Monday, December 27, 2004

Big surprise: Washington to hit the "rich" on Social Security

When Jayson on Polipundit referred to an opinion piece in the Washington Times as an essay on the "National Ponzi Scheme" I knew exactly what Jayson was referring to. The article notes that President Bush has left the door open to raise the income cap which is taxable under Social Security. The taxable income cap is currently around $88K, but raising the cap would soak the rich a little bit more, essentially erasing all doubt that Social Security is a welfare program and not a pension program:

As it is, there is already an increasingly tenuous relationship between taxes paid and benefits received by high-income workers. According to the Congressional Research Service, in 1980 a retiree with lifetime earnings at or above the Social Security wage cap got back all of his and his employer's contributions in 3.1 years. By 2000, it took 24.9 years and by 2010 it will take 35.3 years.
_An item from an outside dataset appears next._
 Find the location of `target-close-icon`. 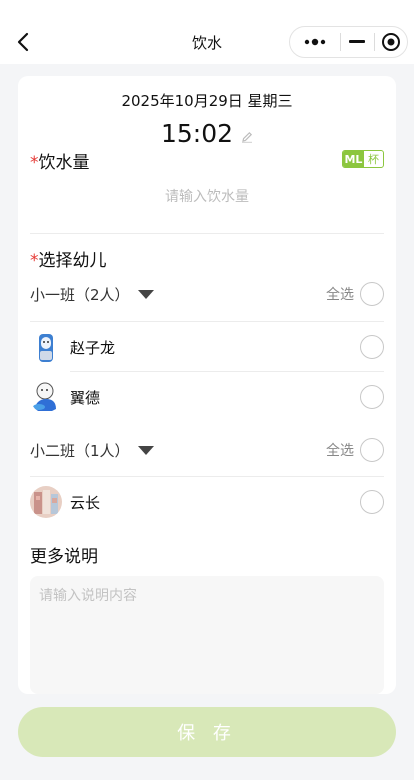

target-close-icon is located at coordinates (390, 42).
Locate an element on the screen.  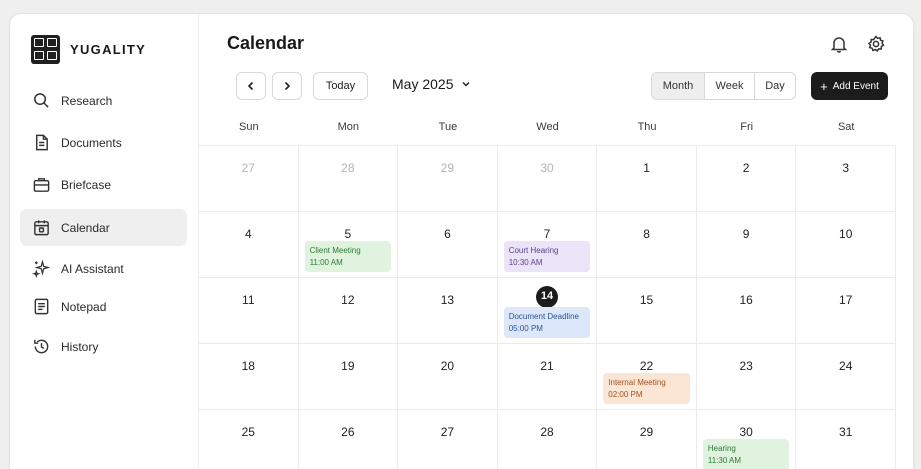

Under current projections, a high-income worker retiring in 2030 will need 55 years of benefits to get back all his contributions.
Even FDR, the architect of Social Security, recognized the dangers of a pension system that depended on taxes from wealthy individuals and would, in turn, have to pay out proportional SS checks. The current mood among Democrats and some Republicans (like Lindsay Graham) is that Social Security should grab more income while keeping benefits flat. This is a recipe for politicial and class conflict.